- **Exercise aim**:
Make an exact copy of the entries below and leave any picture out of it.

- **Extracted data**:
§ §

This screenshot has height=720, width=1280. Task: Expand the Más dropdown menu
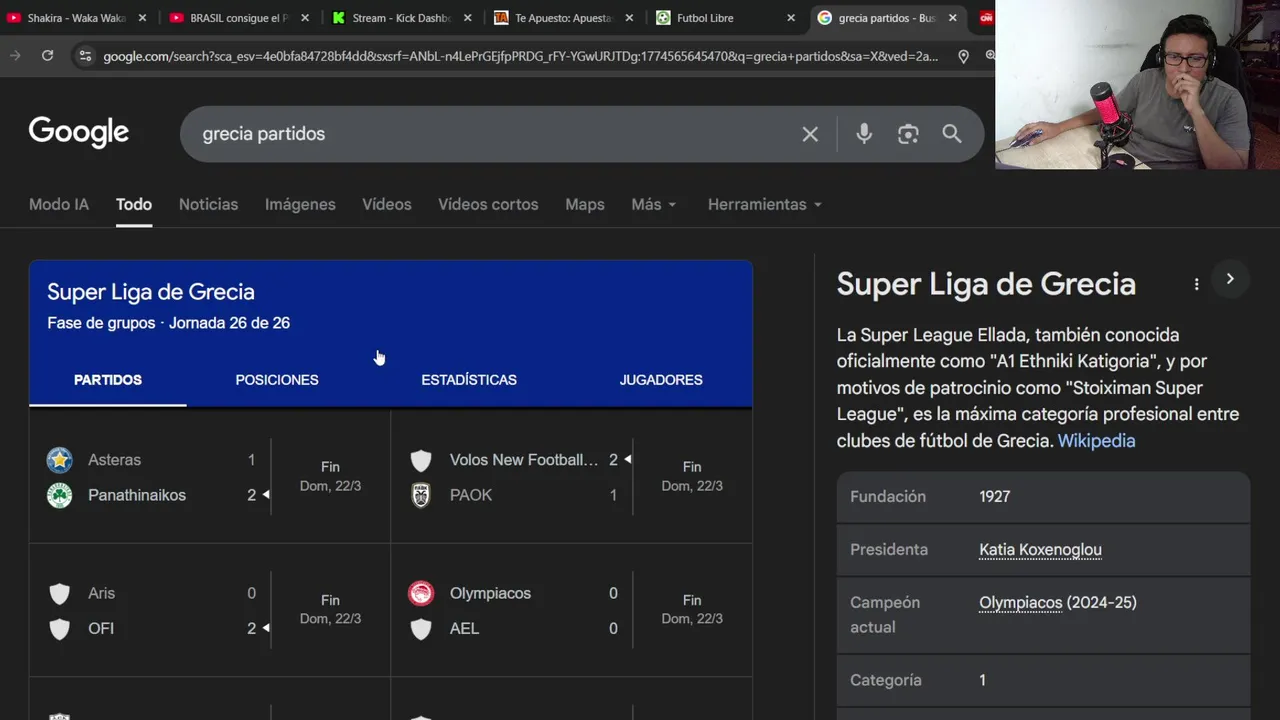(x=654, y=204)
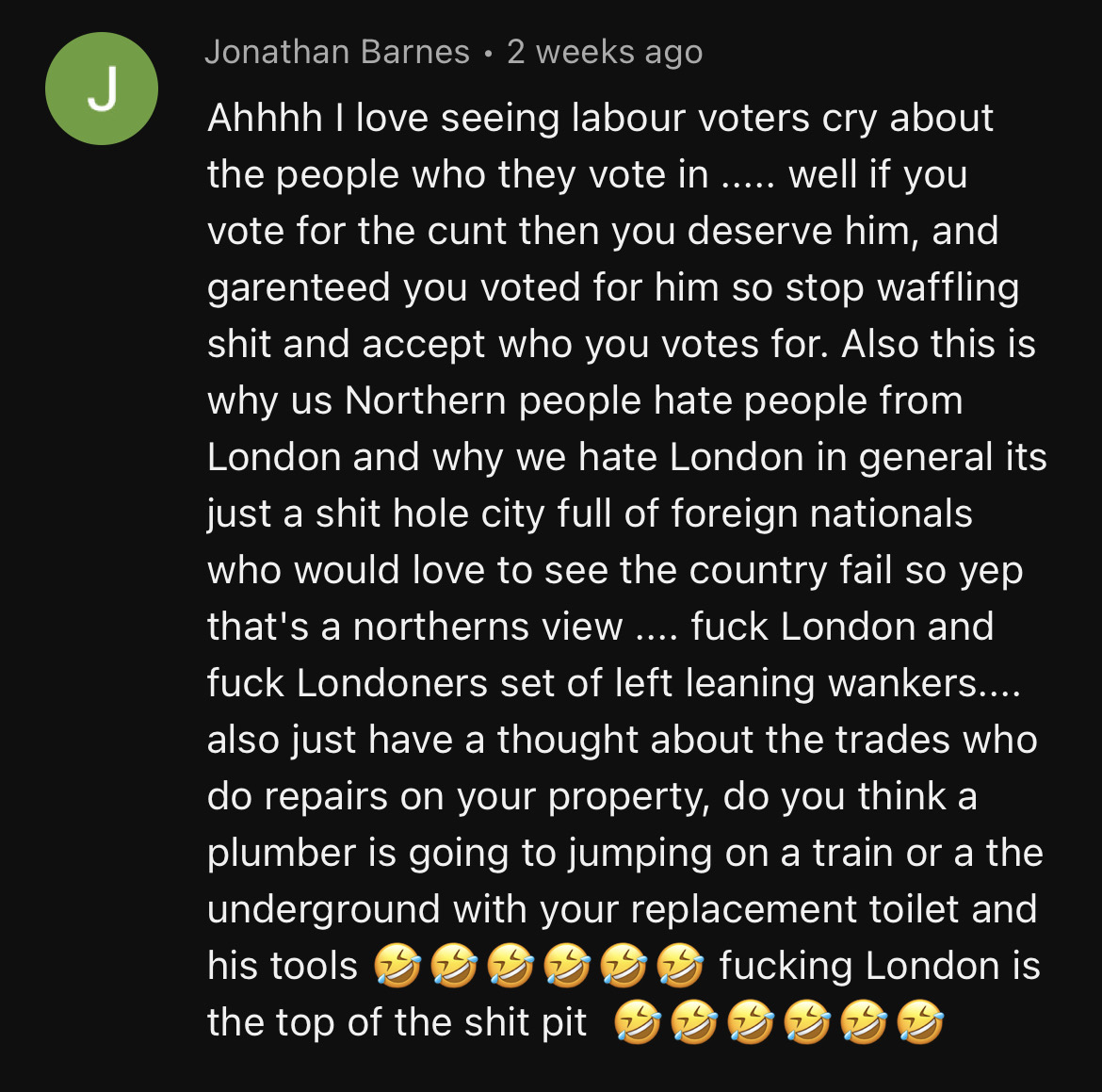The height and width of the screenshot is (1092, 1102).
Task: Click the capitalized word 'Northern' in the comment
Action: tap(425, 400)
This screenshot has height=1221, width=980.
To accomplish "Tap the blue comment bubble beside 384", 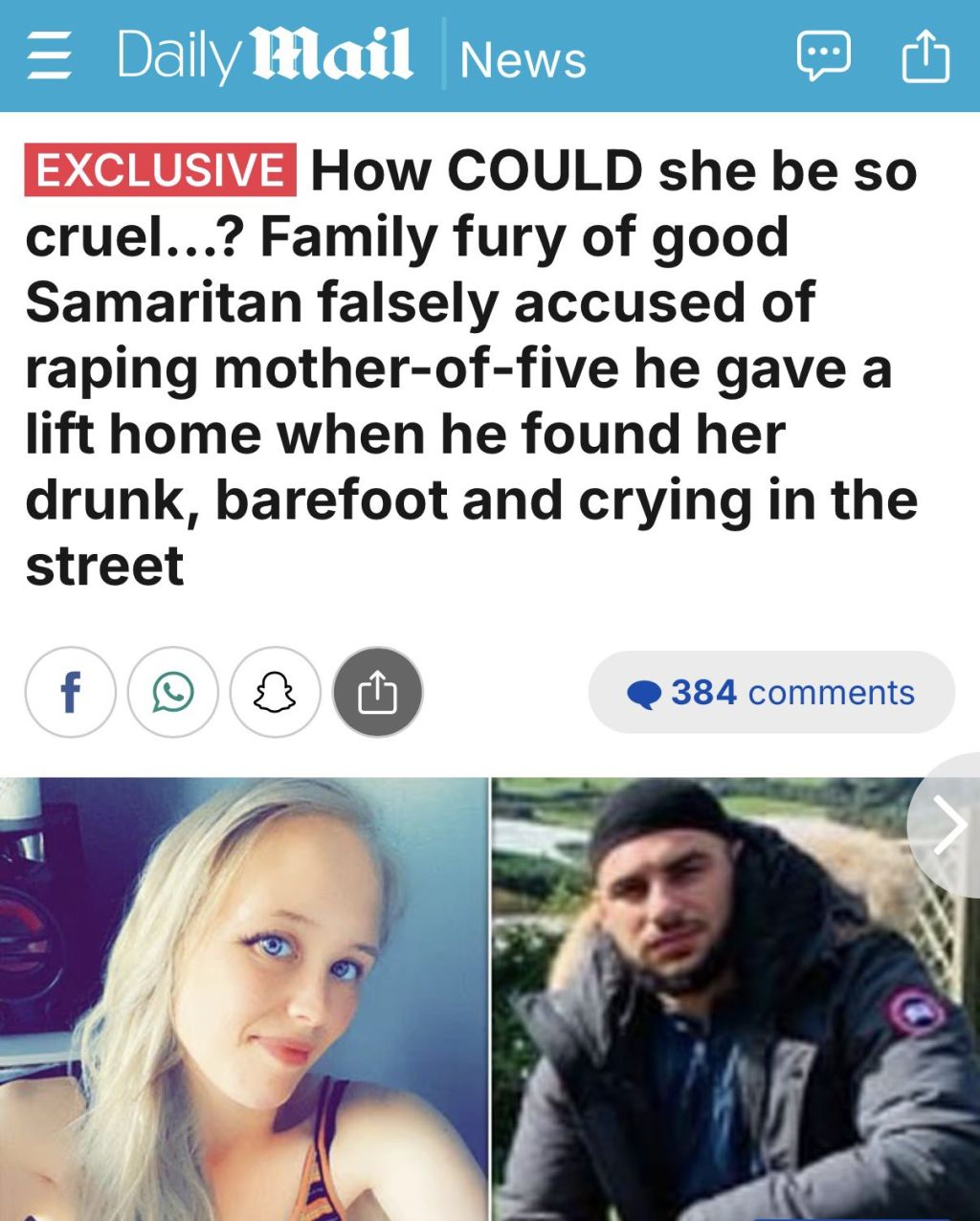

§ §

- **Response to this exercise**:
This screenshot has height=720, width=1280. Task: Expand the Más dropdown menu
(x=654, y=204)
The height and width of the screenshot is (1092, 1102).
Task: Click the capitalized word 'Northern' in the comment
Action: tap(425, 400)
This screenshot has height=1221, width=980.
To accomplish "Tap the blue comment bubble beside 384", 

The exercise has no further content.